Comprendre la démarche de Libre Diffusion est excessivement simple:
Essayez de vous imaginer ce qui se passerait si l'on vous proposait de travailler au sein d'une multinationale... pour 100 Euros par mois. Je ne peux imaginer qu'une seule réaction à une telle absurdité... Répondre tout simplement : "Je ne peux que décliner cette offre; Ou il s'agit de travailler, et dans ce cas il me faut un vrai salaire pour vivre décemment, ou vous cherchez des bénévoles et il ne saurait être question de salaire !". C'est là, me semble-t-il, l'évidence même ! La proposition comporte en effet un antinomie interne ingérable, prétendant proposer un contrat bilatéral... sans retour (Si le ridiculement petit est amené à sa juste place dans la réalité : inexistant) .

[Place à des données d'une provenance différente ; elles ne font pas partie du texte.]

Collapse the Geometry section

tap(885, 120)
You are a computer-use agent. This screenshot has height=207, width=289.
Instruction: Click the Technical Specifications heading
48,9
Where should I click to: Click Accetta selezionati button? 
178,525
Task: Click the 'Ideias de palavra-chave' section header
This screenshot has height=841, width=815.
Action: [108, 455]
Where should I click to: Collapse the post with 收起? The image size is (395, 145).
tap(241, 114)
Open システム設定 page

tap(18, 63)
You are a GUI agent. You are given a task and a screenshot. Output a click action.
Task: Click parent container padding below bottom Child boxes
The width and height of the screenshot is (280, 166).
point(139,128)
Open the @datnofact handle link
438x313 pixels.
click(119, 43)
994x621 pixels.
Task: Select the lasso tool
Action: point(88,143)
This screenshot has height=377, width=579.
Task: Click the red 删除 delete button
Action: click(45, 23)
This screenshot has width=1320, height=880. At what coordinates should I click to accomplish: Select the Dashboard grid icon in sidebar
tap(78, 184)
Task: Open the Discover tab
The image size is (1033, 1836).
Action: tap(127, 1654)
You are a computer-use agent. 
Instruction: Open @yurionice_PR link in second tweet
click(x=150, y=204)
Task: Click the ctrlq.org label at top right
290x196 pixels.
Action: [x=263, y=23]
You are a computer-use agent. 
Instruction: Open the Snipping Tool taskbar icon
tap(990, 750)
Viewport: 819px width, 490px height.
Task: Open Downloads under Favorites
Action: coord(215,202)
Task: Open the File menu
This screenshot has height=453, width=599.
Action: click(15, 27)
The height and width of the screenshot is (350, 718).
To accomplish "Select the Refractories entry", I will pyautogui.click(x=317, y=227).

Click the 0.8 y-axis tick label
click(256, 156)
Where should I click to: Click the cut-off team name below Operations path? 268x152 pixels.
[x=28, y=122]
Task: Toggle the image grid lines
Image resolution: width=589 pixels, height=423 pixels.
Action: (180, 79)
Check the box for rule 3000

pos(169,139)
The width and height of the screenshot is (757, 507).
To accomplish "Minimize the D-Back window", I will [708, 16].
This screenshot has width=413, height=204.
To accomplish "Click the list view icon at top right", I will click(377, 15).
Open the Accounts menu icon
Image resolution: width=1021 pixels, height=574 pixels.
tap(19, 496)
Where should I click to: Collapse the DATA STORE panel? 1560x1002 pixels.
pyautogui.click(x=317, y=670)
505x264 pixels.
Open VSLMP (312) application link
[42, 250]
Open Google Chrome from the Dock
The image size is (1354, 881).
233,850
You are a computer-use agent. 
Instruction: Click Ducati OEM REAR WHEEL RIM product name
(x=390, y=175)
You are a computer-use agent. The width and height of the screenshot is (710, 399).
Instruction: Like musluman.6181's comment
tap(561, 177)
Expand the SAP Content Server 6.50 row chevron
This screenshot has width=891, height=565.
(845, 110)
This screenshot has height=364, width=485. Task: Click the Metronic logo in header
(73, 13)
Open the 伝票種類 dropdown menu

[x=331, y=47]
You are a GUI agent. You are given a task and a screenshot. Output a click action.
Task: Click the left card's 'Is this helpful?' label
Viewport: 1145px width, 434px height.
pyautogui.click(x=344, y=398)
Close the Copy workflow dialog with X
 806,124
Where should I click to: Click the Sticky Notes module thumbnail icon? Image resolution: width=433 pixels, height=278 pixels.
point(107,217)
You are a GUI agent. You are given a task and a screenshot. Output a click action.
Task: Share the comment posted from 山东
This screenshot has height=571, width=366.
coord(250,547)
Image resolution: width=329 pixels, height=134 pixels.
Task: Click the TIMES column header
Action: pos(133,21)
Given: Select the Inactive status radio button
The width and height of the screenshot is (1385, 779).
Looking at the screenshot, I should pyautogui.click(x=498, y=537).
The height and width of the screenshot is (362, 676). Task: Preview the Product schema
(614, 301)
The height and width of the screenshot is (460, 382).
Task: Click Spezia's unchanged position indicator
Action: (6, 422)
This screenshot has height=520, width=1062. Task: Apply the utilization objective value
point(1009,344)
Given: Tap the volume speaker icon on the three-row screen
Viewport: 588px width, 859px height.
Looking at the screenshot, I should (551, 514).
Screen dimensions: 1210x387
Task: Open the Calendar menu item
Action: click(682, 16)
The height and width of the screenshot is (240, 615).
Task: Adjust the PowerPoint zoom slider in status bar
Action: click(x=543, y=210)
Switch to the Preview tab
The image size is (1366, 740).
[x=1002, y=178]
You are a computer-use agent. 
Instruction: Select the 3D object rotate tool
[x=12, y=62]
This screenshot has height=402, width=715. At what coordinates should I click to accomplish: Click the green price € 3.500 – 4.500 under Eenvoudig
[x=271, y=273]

C'est pourtant exactement l'attitude que ðnousï observons dans le "commerce de l'Art", écriture comprise. Qu'il s'agisse d'imprimer, d'éditer, de distribuer ou de revendre, la position est la même: nous sommes une ENTREPRISE, nous faisons donc de l'argent, c'est normal (Voir Brigitte Fontaine, ou, plus exactement, écouter). Quid du créateur ? Ce n'est pas une entreprise (Voir note en bas de page) ! Sans appel !.. Au bout du compte, le créateur est un matériau de construction pour de phénoménales masses financières... qui vivent de sa création et lui laissent (parfois) quelques miettes de pain pour le faire taire.
Et lui, de quoi vit-il ? A quelque exceptions près, numériquement si insignifiantes que nous les ignorons, de son travail... Il fait la plonge dans un restaurant, vend des hamburgers ou remplit des imprimés de sécu, quand il n'est pas tout simplement réduit au R.M.I. parcequ'il a une "sale gueule" . Expliquer pourquoi il accepte ne peut mener qu'à la polémique... Sautons donc le pas vers ce qui peut aboutir: l'alternative !
Quitte à ne pas vivre de sa création (Peu importe d'ailleurs que ce soit inévitable ou voulu par ceux qui en régissent l'univers), autant ne pas donner le fouet pour se faire battre. Or c'est exactement ce que l'on fait en procurant un pouvoir à ceux là même... qui daigneront tout au plus baisser la vitre électrique de leur voiture grand modèle, pour vous infliger leur mépris condescendant. Autant ne pas être complice de sa propre exploitation. D'autant que le commerce n'est pas la finalité de la création (La vraie), qui ne peut se concevoir que comme un DON. D'autant que la vraie récompense du créateur, c'est le plaisir qu'il procure à celui qui reçoit son oeuvre.
La diffusion libre est, par excellence, la démarche de non complicité : au bout du compte, le créateur crée et émet; Le récipiendaire reçoit et jouit... Et le commercial fait le commerce qu'il veut avec ce qui relève du commerce, c'est à dire : autre chose que des bénévoles à qui on "jette la pièce".
La rencontre de l'écrit et d'internet le permet... C'est un occasion qu'il ne faut pas manquer... Nous sommes là ! ! !
C'est si simple de ne pas être compliqué !..
Maadema
FCgraph
Note: Soyons honnêtes, quelques rarissimes êtres d'exception (Peut-on citer DALI sans provoquer un tollé d'indignations ?) relèvent (ou relevaient) en même temps du créateur génial et du commercial enragé... Ceci dit nous évoquons ici une généralité; nous parlons donc des millions d'autres, ceux qui sont capable de créer... mais pas un entreprise (Soyez juges, même si vous ne connaissez pas la question, même intuitivement : considérez vous un artiste comme un PDG ??? ).